Com o objetivo de aumentar o acervo de pesquisa, a Memória do Judiciário Mineiro (Mejud) receberá, a partir deste mês, a coleção de “Minas Gerais” publicada a partir de 1949. O material está sendo doado pela Gerência de Biblioteca, Pesquisa e Informação Especializada (Gedoc). O dois setores já haviam firmado parceria anterior para implantar a coleção de obras literárias e jurídicas de desembargadores, juízes e servidores do Tribunal de Justiça do Estado de Minas Gerais (TJMG), que será instalada na atual sala do superintendente da Mejud, desembargador Lúcio Urbano.

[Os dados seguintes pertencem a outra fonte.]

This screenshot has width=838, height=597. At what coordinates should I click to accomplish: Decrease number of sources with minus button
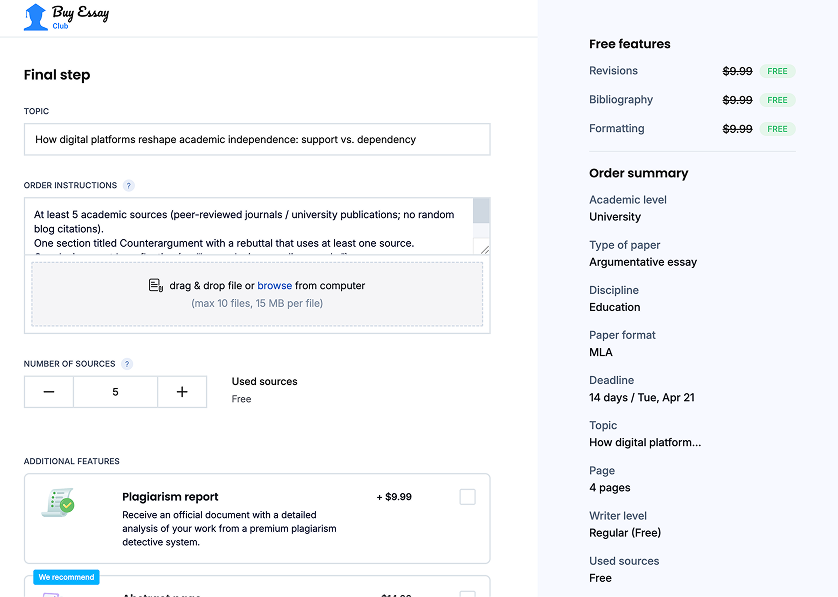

Após a catalogação, os jornais serão repassados para a Imprensa Oficial, que ficará com sua guarda definitiva. O TJMG receberá como contrapartida cópia eletrônica dos cadernos do Diário do Judiciário. Em função da reorganização deste material, a “Sala Amílcar de Castro” ficará fechada ao público por tempo indeterminado.

Para o desembargador Lúcio Urbano, este trabalho de digitalização contribui para ampliar as ações de divulgação do patrimônio histórico da Instituição. “O papel sofre o desgaste natural do tempo. O meio eletrônico garante a preservação das informações e facilita o acesso dos pesquisadores”, ressalta o desembargador.

Memória

Ao comentar sobre os 25 anos de instalação da Mejud, que serão comemorados em novembro de 2013, o desembargador Lúcio Urbano define o conceito de memória:

“Biografia do TJMG. Testemunho do passado, lição para os vitoriosos. Preito ao mérito dos que passaram e realizaram, feitos gloriosos dos magistrados de ontem que engrandecem a instituição e engalanam o Judiciário Mineiro. Sem memória, tudo que passa fica sepultado no leito sombrio do esquecimento. Como disse GARLAN, a memória permite ver os erros de ontem armando os de hoje de meios de corrigi-los.”